Machine learning in trading: theory, models, practice and algo-trading - page 1592

 
Maxim Dmitrievsky:
I do not know, this is a complicated interpretation. Market returnees are a mix of several distributions, each of which may be stationary. If you separate the flies from the cutlets, you can get a good TS.

I do not argue, most likely you can, the question is which way is shorter and more effective. I read a couple of dozen first pages of AK's topic, saw several times how he makes there such assumptions, essentially conjectures, which in my opinion cross out the whole point of statistical research as to fit the model to the "desired" result. I could be wrong, as I don't know much other than higher technical and google) But I've become uninterested so far.

Market returns are a mixture of several distributions, each of which may be stationary this is closer to the body, i.e. is the normal one part of it?

But anyway it seems to me that any distribution may be stationary only till the moment when something changes in the market - mood, news, trend etc. If you take it into account and learn how to cook it, then I think it will be worth it.

 
Aleksey Mavrin:

Market returnees are a mixture of several distributions, each of which may be stationary this is closer to the body, i.e. is the normal one a part of it?

But all the same it seems to me that any distribution can be stationary only till the moment when something changes in the market - mood, news releases, trend, etc. If you take this into account and learn how to prepare, then I think it's worth it.

The clustering algorithm itself makes them more normal, for example if it is a Gaussian mixture, there will be selected points described by a Gaussian for each cluster, with some outliers

the main question is in checking with new data

 
And each thought and kept silent about something different
 
Renat Akhtyamov:

Gentlemen, could you please suggest the most grail neuron for flyleaf?
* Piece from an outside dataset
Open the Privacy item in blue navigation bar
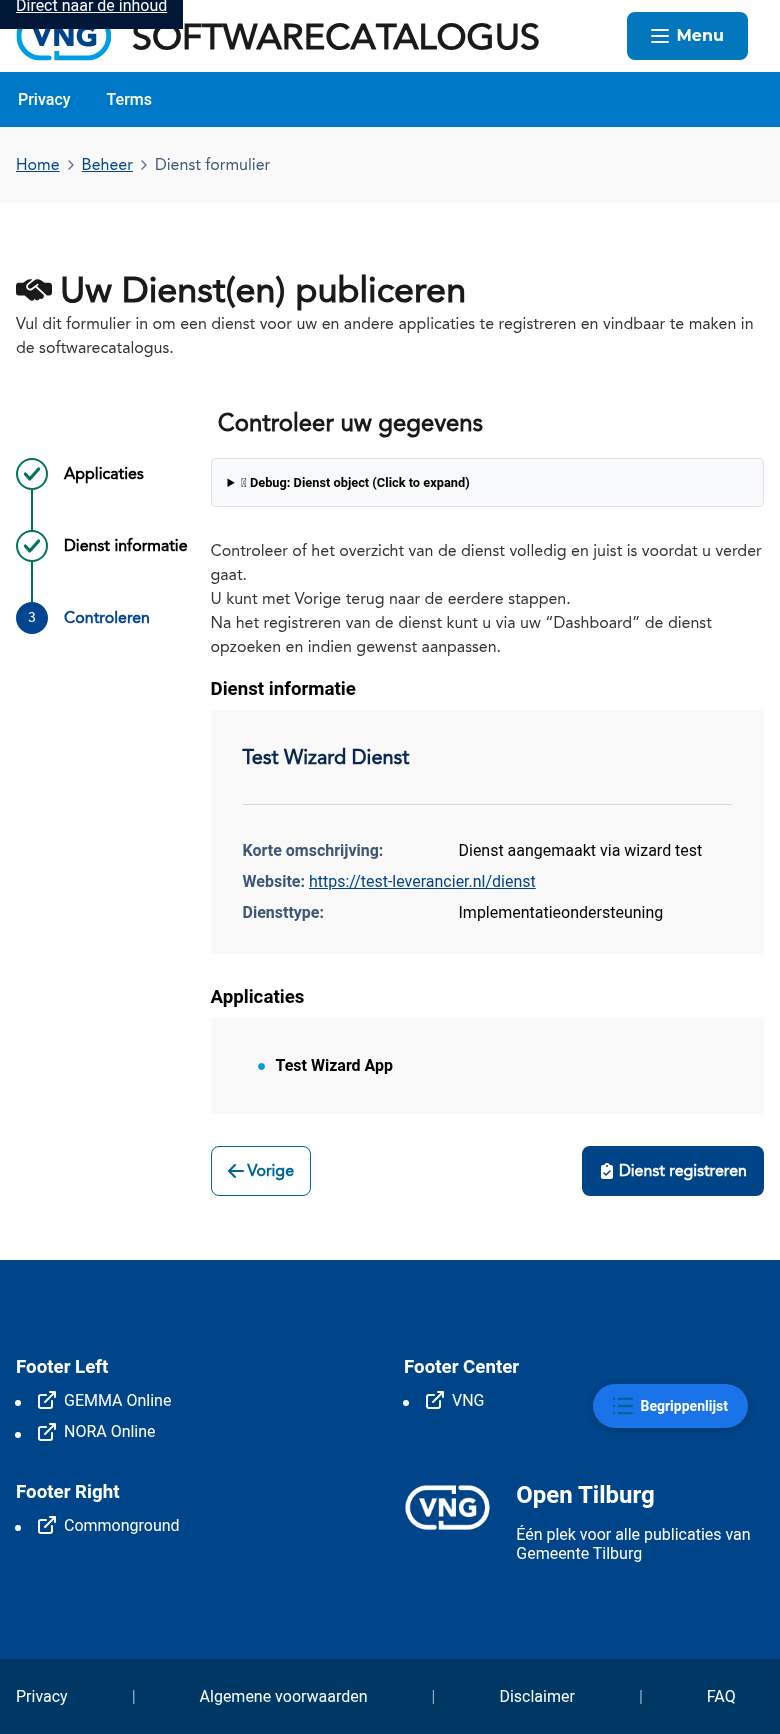 tap(44, 100)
I broke the history into sections, and now I need to pull the neuron up here:

As you can see, there's really no correlation between the pairs.

Binary trading is lame.

You shouldn't draw conclusions from a piece of history. I do not know what is the logic of the indicator, but it is easy to check the relationship - create a predictor for each curve and record the position of this curve relatively to all other curves, in order on each bar, you will get 6 predictors with values from 1-6. You can try to set a target for each curve (currency pair) separately - whether price went up or down, or how its position changed relative to a specific curve or relative to all curves, and so on - different targets here, and see what will be classified better, what will be better, and how to use it in trade.

 
Aleksey Vyazmikin:

You should not draw conclusions from a piece of history. I do not know what the logic is in the indicator, but to check the relationship here is simple - create a predictor for each curve and record the position of this curve relative to all other curves, right in order on each bar, you will get 6 predictors with values from 1-6. The target is done as a shift of N bars in advance, you can try to separately target for each curve (currency pair) - whether the price went up or down, or how the position of the curve against a particular curve or against all curves, and so on - different targets here, and see what will be the best classified, what will be better, then think how to use in trade.

I have found a way out. I have written about it in the TP.
 

It has been suggested here that IO can help a lot when there is a stationary process

in what way?

Because the bad thing is not that a stationary process can become non-stationary, but that it can suddenly become non-stationary

 
Boris:

It has been suggested here that IO can help a lot when there is a stationary process

in what way?

because the bad thing is not that a stationary process can become non-stationary, but that it can suddenly become non-stationary

Once again, the statistical (non)stationarity(time distribution variability) of a time series(s), has very little to do with the predictability of future increments using MO. Gaussian noise is stationary but not predictable, sort it, add heterocessativity, it will be predictable but non-stationary.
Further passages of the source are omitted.